No. A worldtube is a term for a collection of worldlines. A worldline is a 0d point extended in time. If I'm modelling an object as a point in space then I'm modelling it as a worldline. A 1d object forms a worldsheet - i.e. a section of a plane with one spacelike direction and one timelike one. A 2 or 3d object forms a worldtube, with two or three spacelike dimensions and one timelike one.

How can an object be truly 1 dimensional in this universe? Is that where strings come in?

 

[Ibix]

How can an object be truly 1 dimensional in this universe?

It can't. Point-like, line-like and plane-like objects are useful models for things that are small in one or more dimensions compared to the scale you are modelling.

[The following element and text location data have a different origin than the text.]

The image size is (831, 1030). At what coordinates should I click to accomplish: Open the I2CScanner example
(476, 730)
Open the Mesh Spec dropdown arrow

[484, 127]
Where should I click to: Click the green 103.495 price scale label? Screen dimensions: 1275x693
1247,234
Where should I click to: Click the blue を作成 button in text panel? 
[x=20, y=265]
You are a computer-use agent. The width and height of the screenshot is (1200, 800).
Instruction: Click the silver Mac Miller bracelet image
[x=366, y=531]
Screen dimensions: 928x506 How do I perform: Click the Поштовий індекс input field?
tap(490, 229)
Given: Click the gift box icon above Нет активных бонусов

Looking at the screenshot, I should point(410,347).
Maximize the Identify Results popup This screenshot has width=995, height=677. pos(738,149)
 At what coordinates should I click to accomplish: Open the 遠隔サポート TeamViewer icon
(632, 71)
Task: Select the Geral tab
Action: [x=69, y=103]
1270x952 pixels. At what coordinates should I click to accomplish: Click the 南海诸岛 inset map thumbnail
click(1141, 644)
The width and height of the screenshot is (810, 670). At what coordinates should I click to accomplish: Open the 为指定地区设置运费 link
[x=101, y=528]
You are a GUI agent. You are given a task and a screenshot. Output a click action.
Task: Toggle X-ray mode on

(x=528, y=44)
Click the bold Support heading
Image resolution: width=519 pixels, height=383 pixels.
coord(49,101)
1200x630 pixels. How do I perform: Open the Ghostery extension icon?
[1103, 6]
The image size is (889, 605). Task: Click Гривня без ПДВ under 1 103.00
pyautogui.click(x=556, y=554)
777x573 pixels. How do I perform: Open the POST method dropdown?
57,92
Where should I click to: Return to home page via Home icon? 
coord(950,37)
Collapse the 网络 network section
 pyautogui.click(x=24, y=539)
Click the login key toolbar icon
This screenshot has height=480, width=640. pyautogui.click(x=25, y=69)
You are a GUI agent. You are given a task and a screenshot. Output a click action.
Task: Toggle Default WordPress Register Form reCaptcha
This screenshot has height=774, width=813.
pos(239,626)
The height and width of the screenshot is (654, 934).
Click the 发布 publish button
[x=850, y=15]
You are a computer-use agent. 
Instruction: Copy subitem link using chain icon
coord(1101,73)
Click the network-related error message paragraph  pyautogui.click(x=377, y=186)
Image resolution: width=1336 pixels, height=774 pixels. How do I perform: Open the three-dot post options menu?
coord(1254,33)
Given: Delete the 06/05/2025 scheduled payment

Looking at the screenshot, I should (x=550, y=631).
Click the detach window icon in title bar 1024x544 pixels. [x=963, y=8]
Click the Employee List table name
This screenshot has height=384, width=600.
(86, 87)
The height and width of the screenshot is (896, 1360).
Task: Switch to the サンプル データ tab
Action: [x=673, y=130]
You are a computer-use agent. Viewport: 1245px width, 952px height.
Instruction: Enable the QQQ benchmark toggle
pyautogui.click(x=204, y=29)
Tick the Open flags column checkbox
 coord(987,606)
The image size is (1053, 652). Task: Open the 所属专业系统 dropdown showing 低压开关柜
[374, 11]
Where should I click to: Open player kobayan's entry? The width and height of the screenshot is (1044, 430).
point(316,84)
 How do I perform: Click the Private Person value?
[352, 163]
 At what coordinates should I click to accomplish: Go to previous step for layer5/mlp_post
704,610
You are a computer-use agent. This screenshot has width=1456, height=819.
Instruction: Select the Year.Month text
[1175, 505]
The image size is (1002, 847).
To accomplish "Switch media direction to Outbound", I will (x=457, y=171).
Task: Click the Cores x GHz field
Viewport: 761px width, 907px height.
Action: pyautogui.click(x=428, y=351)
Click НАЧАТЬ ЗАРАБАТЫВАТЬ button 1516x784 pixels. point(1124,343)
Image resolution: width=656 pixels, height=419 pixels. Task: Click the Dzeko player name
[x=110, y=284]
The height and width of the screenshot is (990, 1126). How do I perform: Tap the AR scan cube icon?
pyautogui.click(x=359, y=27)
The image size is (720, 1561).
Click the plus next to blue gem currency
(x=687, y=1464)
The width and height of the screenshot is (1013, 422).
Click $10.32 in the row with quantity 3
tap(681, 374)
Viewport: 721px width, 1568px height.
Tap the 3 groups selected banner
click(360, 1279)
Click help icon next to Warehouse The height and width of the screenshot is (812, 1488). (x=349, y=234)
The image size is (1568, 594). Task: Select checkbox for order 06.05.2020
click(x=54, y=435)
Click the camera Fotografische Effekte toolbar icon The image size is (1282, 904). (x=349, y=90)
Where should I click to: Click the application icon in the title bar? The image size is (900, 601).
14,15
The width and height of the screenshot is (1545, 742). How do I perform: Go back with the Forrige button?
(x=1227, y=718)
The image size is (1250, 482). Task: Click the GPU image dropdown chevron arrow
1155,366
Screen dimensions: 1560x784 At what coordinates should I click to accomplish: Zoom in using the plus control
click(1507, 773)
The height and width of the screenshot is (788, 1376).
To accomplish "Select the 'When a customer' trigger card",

Is that where strings come in?

This has nothing to do with string theory.

 

[PeterDonis]

For a world tube, what you are only calculating is the surface area and neglecting the internal distance?

For the case of a black hole, yes; you're pretending that what is inside the tube is just an ordinary mass, not a black hole, and ignoring all of the internal structure inside the tube.

A worldtube is a term for a collection of worldlines.

Normally, yes, but for the case of a black hole this doesn't work; a black hole cannot be modeled as a congruence of worldlines. You have to just deal with the surface of the world tube and ignore its interior. See above.

 

[dsaun777]

For the case of a black hole, yes; you're pretending that what is inside the tube is just an ordinary mass, not a black hole, and ignoring all of the internal structure inside the tube.Normally, yes, but for the case of a black hole this doesn't work; a black hole cannot be modeled as a congruence of worldlines. You have to just deal with the surface of the world tube and ignore its interior. See above.

So in this context, the distance of a point to the world tube would be the distance from the surface of the tube to the point and not the areal radius of the black hole?

 

[PeterDonis]

So in this context, the distance of a point to the world tube would be the distance from the surface of the tube to the point and not the areal radius of the black hole?

The relevant distance would be the areal radius of the point (not of the hole's horizon) relative to the hole.

 

[pervect]

When you are calculating the gravitational force between two masses and one of them is a black hole, do you still use the distance to the center of mass as you would in Newtonian gravity to find the force? Or is the distance measured only to the event horizon? Is the inverse square law modified when working with black holes?

What you do in GR rather than calculate the force at some distance d is to calculate the proper acceleration of a static observer at some particular space-time coordinates. Then to get the equivalent of a "force" holding the object in place, you mutiply this proper acceleration of the static observer by the mass of the test particle. The mass of the test particle is assumed to be small, so that it doesn't affect the overall space-time geometry.

To carry out the calculation you need to specify exactly what coordinates you are using,. Typically one would uses the Schwarzschild coordinates associated with the Schwarzschild metric. On occasion, though, one might want to use isotropic coordiantes associated with a different line element.

If we assume the use of Schwarzschild coordiantes, and let the radial coordinate of the test mass be "r", the proper acceleration of the test particle is:

$$ \frac{GM}{r^2 \sqrt{1-\frac{2GM}{r c^2}}}$$

This is mentioned somewhere in Wald, I used an old PF post of mine, https://www.physicsforums.com/threa...rcular-orbits-in-symmetric-spacetimes.686147/

Note that 2GM / c^2 is just r_s, r_s being the Schwarzschild radius of the black hole. So we can re-write this as:

$$ \frac{GM}{r^2 \sqrt{1-\frac{r_s}{r}}}$$

Thus we see that it would require an infinite proper acceleration, and hence an infinite force, at r=r_s. Note also that this is the force as measured by a local scale co-located with the test mass.

 

[PeterDonis]

Thread closed for moderation.

 

[PeterDonis]

After moderator review, the thread will remain closed. The substantive question in the OP has been answered.